My six-year-old son Kyle is a huge fan of the children’s book “Dragons Love Tacos.” When I learned that Oregon Children’s Theatre had brought the story to life on stage at the Newmark Theatre, I knew it was the perfect recipe for a mama-son date. Last Sunday, the two of us headed downtown for a whimsical adventure of theater, laughter, and, of course, tacos.
The premise of the show is that – spoiler alert – dragons love tacos. What dragons don’t love is spicy salsa, which unfortunately sends them into a smoke-steaming, fire-breathing fit. We learn these facts (and others) from an enthusiastic narrator who pops out of a giant TV set and into the home of a young boy and his dog. Once in their living room, the narrator spends the remainder of the show teaching his co-stars as well as a very attentive audience everything we need to know about dragons from his fascinating “Dragonology” course.
The narrator was charismatic and skilled at working with young audiences, regularly bringing in call-and-response moments to make the performance interactive. How many children can yell “lettuce” at the same time? Turns out, an entire auditorium. To compliment the narration was plenty of action. The visually exciting dragon costumes, the on-stage taco party, and the chaos that ensued when the creatures accidentally ate salsa all kept the pace engaging and entertaining for kids (and grown-ups!).

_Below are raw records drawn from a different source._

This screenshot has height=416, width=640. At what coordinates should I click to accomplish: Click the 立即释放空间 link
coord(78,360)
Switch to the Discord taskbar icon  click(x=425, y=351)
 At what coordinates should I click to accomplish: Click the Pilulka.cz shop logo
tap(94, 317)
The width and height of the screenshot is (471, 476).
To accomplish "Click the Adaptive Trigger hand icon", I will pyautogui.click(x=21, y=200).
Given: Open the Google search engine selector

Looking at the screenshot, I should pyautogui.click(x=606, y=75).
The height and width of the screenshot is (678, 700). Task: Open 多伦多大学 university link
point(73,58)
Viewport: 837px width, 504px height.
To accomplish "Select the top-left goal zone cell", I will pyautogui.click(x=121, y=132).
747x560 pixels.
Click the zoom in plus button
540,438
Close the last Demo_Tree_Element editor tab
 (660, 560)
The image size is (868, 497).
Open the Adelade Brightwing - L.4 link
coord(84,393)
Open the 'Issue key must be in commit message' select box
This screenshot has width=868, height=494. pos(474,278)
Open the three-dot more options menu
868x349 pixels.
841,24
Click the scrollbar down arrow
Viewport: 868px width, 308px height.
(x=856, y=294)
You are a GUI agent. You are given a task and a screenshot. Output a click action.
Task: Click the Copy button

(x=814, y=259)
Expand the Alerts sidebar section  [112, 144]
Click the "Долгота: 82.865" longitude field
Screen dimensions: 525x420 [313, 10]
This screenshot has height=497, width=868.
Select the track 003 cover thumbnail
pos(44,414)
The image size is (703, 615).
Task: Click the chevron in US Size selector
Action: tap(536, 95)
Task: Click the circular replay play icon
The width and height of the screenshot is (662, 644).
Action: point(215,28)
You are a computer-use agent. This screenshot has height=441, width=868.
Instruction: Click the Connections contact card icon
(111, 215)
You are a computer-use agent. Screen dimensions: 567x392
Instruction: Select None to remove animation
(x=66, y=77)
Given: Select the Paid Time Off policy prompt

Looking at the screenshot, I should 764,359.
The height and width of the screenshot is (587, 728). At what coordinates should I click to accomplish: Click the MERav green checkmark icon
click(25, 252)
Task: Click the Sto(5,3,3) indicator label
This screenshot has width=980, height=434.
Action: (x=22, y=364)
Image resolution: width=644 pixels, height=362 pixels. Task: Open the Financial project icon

Designed for All Audiences
A note to parents with sensitive kiddos: I was a little nervous about the intensity of the noise or lighting. Kyle has sensory difficulties and spooks easily; obviously fire-breathing dragons had the potential to be a bit much. Fortunately, it was clear that OCT had considered kids like Kyle when developing their production, creating a not-at-all-scary compilation of dance, fire, and scenic effects that ultimately brought the house down (literally and figuratively).
Theater for People Who Get It
The production was bright, fast-paced, and funny in all the ways you would hope a kids’ show would be. And, even more wonderful, it was clear that everyone in the audience was there with at least one, if not several, young kiddo(s). This sea of humanity was totally cool with the kid in front of me who danced enthusiastically through 90% of the performance. It was no problem when a toddler loudly squawked with glee during a more quiet moment. And the lady next to me didn’t give me any grief when Kyle switched from his seat to my lap multiple times. It was so nice to be somewhere where everyone just gets it. The hour-long performance was not too long and not too short, meeting the juuuuuust right Goldilocks criteria of young attention spans.
Meet the Dragons…er… Actors
Families who wanted to stay after the show were encouraged to meet the characters in the lobby, who gladly sign playbills and chat with audience members. Kyle was a bit too shy to approach them, which they were also skilled at handling. Again, it was obvious that the people behind OCT just get it, and the goal is to make going to the theater a fun, interesting, and maybe even sometimes a bit silly experience for everyone!
I wasn’t sure how to gauge Kyle’s thoughts on the show. He had been mostly quiet during the performance, only stopping at one point partway through to clarify, “Wait … do dragons actually exist?!?” Walking out of the auditorium, he noted the OCT banner that listed the upcoming shows for the 2020 season. I thought it the perfect opportunity to check-in. “Did you have fun? Would you want see another show like this?” I asked.
“I don’t want to go to another one,” he said, “I want to go to all of them!!!”